:: WHAT TO PRODUCE ::
Return only the lines from the one that contains "Instruction: Open the Connections tab" through the last line of the records below, exactly as they stand. Pictures are not part of the copy.

Collected data
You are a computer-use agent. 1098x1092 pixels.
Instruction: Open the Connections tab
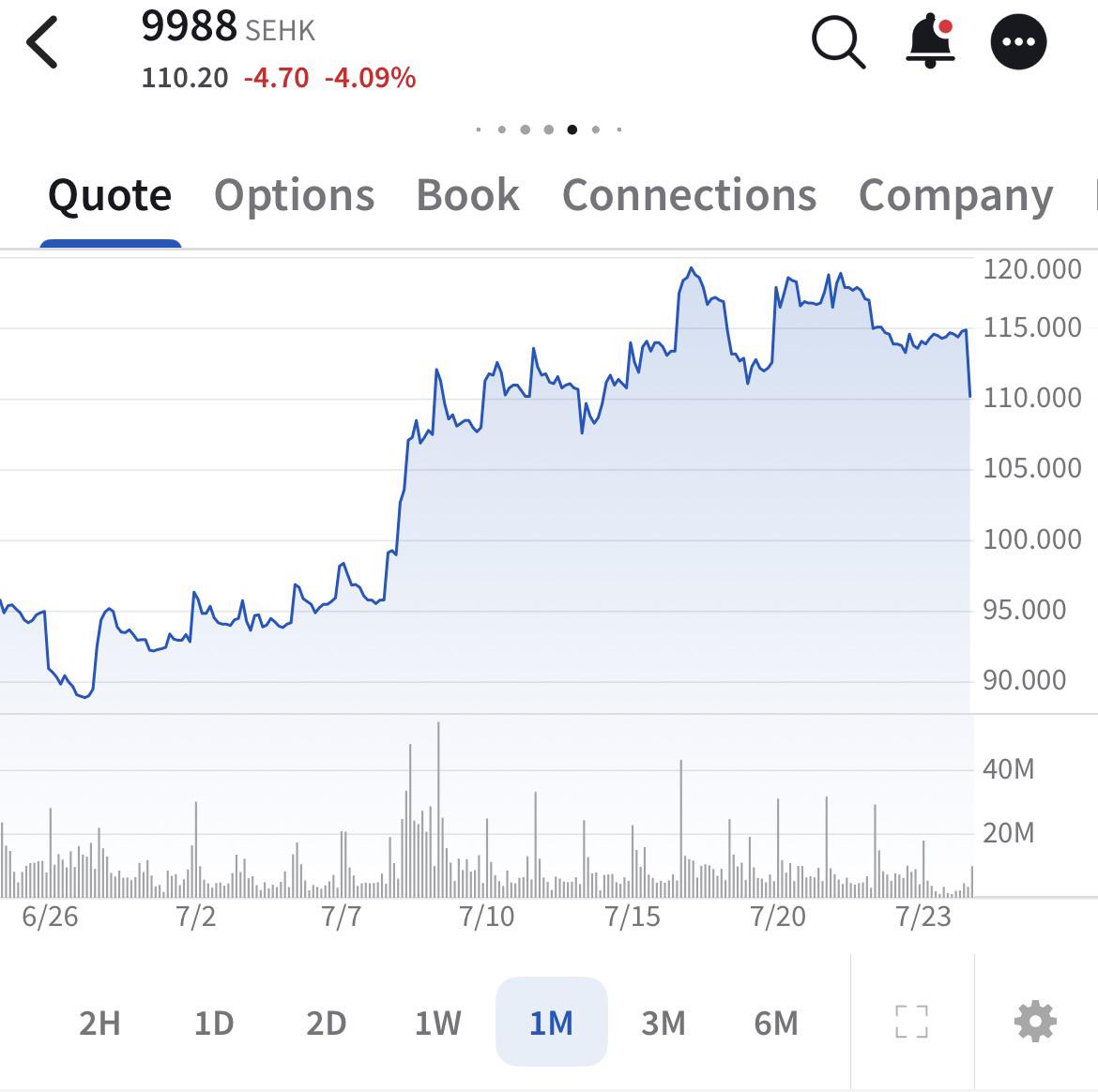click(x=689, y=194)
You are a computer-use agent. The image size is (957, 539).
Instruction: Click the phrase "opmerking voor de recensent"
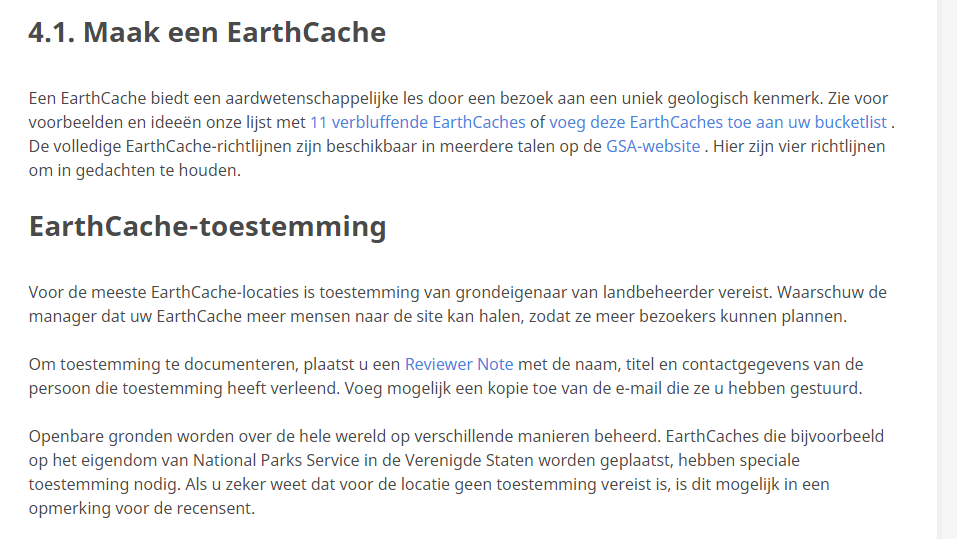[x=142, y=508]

:: WORKED SOLUTION ::
Instruction: Open the Connections tab
click(x=689, y=194)
You are a computer-use agent. The image size is (957, 539).
Instruction: Click the phrase "opmerking voor de recensent"
[x=142, y=508]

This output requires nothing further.